Saved entries:
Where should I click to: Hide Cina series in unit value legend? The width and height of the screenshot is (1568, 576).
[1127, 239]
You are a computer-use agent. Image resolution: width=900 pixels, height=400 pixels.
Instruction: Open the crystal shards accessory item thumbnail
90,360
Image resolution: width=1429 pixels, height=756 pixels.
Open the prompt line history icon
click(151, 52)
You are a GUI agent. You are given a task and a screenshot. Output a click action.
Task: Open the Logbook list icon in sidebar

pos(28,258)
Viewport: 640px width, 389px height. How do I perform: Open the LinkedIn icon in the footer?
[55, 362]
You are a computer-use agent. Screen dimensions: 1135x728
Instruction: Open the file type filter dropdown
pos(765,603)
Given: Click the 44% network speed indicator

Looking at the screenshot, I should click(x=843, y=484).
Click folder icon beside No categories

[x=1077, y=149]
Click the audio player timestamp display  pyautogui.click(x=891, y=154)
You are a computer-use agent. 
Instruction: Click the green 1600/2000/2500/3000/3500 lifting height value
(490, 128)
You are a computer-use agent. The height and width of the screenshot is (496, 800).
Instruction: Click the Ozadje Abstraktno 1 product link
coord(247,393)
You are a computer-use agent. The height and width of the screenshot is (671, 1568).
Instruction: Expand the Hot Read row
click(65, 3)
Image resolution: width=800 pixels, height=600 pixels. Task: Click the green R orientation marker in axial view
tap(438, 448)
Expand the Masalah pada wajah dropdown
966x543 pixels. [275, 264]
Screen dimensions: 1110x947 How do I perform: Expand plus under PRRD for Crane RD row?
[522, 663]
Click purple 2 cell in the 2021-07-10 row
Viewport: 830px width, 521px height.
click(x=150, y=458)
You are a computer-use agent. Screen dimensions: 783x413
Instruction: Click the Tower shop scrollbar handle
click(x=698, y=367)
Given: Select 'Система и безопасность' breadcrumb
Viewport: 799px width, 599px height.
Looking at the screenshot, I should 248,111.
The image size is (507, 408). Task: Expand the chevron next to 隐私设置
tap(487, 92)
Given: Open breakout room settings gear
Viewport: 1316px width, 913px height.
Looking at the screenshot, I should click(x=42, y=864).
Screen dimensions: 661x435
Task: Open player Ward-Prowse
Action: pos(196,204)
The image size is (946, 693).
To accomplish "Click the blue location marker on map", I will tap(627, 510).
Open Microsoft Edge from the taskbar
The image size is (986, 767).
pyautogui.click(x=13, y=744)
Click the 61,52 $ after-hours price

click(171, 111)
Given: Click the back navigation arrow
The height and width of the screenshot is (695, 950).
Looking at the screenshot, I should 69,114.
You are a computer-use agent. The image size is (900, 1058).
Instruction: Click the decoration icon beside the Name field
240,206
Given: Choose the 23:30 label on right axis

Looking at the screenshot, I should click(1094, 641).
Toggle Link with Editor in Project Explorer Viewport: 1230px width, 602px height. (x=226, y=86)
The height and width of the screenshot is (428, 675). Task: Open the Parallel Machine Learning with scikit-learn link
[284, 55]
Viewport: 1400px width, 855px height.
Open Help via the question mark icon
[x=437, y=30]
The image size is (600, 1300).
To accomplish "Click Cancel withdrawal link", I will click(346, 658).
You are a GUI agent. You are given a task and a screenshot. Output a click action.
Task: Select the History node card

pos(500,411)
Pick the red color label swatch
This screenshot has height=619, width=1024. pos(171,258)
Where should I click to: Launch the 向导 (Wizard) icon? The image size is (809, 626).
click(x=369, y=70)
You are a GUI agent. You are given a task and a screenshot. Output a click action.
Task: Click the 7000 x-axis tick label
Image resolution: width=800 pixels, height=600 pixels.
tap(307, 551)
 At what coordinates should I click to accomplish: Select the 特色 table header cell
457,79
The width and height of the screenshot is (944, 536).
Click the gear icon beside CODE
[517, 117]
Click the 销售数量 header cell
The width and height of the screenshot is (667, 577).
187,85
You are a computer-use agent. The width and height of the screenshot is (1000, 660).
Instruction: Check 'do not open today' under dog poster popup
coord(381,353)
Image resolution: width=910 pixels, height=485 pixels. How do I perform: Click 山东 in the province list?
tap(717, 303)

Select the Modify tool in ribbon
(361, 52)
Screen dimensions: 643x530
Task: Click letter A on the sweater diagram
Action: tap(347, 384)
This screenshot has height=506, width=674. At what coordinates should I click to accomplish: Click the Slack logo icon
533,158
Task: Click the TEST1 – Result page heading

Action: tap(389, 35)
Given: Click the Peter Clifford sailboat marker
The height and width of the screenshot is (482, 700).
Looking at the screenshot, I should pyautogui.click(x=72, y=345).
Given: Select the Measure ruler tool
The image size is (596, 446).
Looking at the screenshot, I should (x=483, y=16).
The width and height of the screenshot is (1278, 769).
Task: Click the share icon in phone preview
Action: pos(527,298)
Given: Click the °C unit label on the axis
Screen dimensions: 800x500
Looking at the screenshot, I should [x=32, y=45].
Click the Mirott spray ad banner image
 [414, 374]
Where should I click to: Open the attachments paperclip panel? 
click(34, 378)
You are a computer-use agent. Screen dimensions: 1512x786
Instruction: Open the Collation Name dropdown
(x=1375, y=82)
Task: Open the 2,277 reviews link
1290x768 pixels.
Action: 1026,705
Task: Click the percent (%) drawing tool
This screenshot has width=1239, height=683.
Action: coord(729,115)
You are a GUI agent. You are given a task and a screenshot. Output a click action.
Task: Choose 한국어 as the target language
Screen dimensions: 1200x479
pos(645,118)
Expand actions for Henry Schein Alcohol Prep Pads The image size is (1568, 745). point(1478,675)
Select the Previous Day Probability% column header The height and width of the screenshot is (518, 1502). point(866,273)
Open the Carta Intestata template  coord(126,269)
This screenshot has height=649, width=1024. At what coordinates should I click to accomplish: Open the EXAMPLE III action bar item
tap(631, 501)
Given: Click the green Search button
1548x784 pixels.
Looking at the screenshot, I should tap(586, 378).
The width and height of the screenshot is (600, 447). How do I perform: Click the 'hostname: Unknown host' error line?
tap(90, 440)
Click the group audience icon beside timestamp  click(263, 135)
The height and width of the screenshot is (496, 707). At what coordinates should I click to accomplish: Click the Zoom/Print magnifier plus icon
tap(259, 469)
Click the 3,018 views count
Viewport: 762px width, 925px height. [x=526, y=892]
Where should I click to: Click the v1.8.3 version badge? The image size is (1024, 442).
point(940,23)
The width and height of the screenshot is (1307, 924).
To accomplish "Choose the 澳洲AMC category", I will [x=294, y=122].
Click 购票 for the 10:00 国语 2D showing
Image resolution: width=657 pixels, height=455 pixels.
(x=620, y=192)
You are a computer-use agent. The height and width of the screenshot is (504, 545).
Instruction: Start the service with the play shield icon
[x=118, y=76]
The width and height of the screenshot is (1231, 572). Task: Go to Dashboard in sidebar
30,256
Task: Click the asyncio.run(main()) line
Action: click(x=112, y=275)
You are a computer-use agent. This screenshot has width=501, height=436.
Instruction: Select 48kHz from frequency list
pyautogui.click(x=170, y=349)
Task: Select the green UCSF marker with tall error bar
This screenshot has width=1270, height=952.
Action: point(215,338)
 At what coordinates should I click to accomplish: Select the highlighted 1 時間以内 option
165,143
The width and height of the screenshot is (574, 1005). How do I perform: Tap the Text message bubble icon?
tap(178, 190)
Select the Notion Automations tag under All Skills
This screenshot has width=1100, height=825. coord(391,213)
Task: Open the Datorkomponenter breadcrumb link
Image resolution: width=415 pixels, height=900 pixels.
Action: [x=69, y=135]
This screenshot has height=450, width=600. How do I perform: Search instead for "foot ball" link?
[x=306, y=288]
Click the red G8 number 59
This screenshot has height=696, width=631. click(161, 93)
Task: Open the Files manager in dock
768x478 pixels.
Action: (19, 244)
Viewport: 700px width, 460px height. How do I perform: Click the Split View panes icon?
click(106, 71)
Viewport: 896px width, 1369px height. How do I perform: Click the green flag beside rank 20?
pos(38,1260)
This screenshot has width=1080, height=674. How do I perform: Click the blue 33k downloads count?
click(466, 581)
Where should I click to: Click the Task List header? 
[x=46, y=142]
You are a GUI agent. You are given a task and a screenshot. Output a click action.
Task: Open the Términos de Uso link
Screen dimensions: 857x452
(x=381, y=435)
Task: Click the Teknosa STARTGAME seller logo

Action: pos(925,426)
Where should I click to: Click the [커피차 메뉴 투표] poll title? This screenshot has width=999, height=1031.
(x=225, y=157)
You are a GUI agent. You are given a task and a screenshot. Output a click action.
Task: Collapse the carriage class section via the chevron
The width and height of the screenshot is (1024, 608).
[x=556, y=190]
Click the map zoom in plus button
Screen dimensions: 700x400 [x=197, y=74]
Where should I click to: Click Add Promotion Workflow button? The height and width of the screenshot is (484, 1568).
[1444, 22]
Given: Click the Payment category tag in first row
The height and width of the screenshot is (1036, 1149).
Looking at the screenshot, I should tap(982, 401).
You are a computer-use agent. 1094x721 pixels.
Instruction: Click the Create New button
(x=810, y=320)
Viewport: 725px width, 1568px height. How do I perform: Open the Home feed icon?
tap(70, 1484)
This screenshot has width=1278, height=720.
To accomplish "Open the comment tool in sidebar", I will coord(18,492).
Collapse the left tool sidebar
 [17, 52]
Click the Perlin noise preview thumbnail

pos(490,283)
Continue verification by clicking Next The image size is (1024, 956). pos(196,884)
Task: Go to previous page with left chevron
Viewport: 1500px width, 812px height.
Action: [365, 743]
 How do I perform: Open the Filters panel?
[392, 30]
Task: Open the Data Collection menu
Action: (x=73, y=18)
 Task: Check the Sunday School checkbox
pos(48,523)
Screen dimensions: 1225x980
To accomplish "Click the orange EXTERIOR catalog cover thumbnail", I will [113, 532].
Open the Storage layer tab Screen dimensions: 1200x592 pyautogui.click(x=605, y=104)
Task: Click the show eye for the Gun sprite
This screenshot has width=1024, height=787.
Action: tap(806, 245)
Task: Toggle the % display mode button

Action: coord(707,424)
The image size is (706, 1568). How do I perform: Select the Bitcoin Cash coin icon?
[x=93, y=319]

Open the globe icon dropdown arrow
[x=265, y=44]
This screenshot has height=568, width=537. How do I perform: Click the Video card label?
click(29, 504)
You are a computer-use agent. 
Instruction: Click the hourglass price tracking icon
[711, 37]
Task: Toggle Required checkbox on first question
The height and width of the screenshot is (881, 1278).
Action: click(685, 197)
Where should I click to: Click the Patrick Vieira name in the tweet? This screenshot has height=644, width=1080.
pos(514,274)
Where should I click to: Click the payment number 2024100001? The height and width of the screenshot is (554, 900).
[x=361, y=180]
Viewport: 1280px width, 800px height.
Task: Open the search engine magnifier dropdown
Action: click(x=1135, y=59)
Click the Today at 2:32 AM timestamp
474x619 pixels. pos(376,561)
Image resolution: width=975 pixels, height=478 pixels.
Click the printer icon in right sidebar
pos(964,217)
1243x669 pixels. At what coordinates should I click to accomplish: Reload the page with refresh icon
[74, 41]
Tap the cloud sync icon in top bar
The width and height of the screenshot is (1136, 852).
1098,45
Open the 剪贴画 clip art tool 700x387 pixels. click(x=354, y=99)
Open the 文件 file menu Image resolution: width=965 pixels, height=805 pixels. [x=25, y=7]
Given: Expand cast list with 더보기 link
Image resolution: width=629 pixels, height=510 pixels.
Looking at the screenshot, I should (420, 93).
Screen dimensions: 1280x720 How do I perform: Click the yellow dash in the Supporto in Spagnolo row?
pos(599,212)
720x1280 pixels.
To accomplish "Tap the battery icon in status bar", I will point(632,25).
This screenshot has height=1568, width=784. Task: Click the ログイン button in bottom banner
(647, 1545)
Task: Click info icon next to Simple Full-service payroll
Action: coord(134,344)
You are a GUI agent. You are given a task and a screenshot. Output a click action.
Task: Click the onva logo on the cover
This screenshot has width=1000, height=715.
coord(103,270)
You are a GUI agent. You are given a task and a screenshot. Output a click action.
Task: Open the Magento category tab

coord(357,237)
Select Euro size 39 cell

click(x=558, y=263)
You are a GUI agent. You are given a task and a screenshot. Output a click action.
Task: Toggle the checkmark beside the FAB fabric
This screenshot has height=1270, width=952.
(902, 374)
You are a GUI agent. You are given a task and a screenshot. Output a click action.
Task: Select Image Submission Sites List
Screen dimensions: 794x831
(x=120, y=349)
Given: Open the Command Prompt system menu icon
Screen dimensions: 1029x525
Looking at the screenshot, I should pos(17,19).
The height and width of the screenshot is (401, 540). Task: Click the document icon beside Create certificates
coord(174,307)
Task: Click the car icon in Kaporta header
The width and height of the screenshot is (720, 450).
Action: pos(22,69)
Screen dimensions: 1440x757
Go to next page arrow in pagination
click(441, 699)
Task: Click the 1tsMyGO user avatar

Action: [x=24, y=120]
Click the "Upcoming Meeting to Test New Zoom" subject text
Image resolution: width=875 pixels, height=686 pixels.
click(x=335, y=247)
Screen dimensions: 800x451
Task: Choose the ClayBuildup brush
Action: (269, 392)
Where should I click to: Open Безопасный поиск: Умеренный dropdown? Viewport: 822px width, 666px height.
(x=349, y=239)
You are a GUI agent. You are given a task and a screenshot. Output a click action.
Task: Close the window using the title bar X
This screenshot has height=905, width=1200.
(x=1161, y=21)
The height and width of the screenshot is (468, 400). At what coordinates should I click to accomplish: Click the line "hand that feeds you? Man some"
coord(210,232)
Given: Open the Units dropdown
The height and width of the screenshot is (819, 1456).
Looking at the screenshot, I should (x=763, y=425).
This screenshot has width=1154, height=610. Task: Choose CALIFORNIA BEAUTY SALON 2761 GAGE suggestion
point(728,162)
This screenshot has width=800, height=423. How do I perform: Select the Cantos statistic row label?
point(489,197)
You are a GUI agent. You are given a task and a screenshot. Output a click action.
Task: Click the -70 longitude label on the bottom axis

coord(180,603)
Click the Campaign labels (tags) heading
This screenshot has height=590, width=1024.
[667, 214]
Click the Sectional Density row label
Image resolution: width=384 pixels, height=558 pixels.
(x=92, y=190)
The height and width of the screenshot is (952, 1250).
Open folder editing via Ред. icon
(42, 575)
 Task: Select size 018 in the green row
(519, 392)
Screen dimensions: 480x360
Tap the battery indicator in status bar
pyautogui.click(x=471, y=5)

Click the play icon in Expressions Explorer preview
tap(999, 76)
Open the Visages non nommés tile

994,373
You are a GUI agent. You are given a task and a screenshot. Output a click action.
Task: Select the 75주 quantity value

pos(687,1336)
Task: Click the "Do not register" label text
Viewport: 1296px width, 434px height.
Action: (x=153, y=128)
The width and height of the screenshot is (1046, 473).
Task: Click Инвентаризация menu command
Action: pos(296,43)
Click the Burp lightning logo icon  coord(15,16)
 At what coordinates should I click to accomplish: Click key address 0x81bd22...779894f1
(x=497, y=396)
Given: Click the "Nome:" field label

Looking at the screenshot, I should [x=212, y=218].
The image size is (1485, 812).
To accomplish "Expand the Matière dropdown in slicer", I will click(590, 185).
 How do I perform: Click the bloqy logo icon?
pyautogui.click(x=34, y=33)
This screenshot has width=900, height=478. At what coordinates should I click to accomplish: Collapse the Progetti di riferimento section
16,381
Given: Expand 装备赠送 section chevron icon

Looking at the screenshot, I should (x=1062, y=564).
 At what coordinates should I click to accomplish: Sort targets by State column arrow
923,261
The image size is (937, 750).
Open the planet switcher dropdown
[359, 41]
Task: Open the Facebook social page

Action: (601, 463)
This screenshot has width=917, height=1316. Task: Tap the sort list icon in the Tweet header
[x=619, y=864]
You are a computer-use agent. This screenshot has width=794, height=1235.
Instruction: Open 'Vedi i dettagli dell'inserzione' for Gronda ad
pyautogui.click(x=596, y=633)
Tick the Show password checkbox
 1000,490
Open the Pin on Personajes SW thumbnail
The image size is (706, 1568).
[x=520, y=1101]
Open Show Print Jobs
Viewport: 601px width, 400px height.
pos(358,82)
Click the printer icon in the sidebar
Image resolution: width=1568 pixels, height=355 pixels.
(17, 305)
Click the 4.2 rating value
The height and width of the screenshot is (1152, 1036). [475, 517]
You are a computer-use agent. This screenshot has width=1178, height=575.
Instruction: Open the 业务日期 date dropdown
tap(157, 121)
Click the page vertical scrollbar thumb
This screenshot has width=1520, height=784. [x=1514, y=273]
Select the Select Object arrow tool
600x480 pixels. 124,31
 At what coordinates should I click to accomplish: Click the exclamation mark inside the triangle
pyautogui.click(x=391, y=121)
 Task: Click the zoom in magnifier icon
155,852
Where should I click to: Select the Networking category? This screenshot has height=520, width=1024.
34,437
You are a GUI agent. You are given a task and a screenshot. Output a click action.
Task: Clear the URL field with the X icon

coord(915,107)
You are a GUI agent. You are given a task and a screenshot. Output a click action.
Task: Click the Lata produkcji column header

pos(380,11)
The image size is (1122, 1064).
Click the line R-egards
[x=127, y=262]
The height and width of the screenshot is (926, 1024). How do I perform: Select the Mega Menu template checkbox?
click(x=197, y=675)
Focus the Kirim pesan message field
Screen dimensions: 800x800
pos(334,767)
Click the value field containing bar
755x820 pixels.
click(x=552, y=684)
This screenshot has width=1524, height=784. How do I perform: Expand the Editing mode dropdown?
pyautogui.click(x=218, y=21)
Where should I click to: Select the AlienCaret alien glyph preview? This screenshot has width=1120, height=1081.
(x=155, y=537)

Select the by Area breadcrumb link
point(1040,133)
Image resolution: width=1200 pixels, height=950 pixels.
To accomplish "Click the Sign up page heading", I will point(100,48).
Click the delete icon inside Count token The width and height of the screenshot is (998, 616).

Work to complete: Nothing but the lines from the one with "Click the page vertical scrollbar thumb" through the final line of the data above should be output, exactly as written.

Exercise solution:
Click the page vertical scrollbar thumb
This screenshot has width=1520, height=784. [x=1514, y=273]
Select the Select Object arrow tool
600x480 pixels. 124,31
 At what coordinates should I click to accomplish: Click the exclamation mark inside the triangle
pyautogui.click(x=391, y=121)
 Task: Click the zoom in magnifier icon
155,852
Where should I click to: Select the Networking category? This screenshot has height=520, width=1024.
34,437
You are a GUI agent. You are given a task and a screenshot. Output a click action.
Task: Clear the URL field with the X icon

coord(915,107)
You are a GUI agent. You are given a task and a screenshot. Output a click action.
Task: Click the Lata produkcji column header

pos(380,11)
The image size is (1122, 1064).
Click the line R-egards
[x=127, y=262]
The height and width of the screenshot is (926, 1024). How do I perform: Select the Mega Menu template checkbox?
click(x=197, y=675)
Focus the Kirim pesan message field
Screen dimensions: 800x800
pos(334,767)
Click the value field containing bar
755x820 pixels.
click(x=552, y=684)
This screenshot has width=1524, height=784. How do I perform: Expand the Editing mode dropdown?
pyautogui.click(x=218, y=21)
Where should I click to: Select the AlienCaret alien glyph preview? This screenshot has width=1120, height=1081.
(x=155, y=537)

Select the by Area breadcrumb link
point(1040,133)
Image resolution: width=1200 pixels, height=950 pixels.
To accomplish "Click the Sign up page heading", I will point(100,48).
Click the delete icon inside Count token The width and height of the screenshot is (998, 616).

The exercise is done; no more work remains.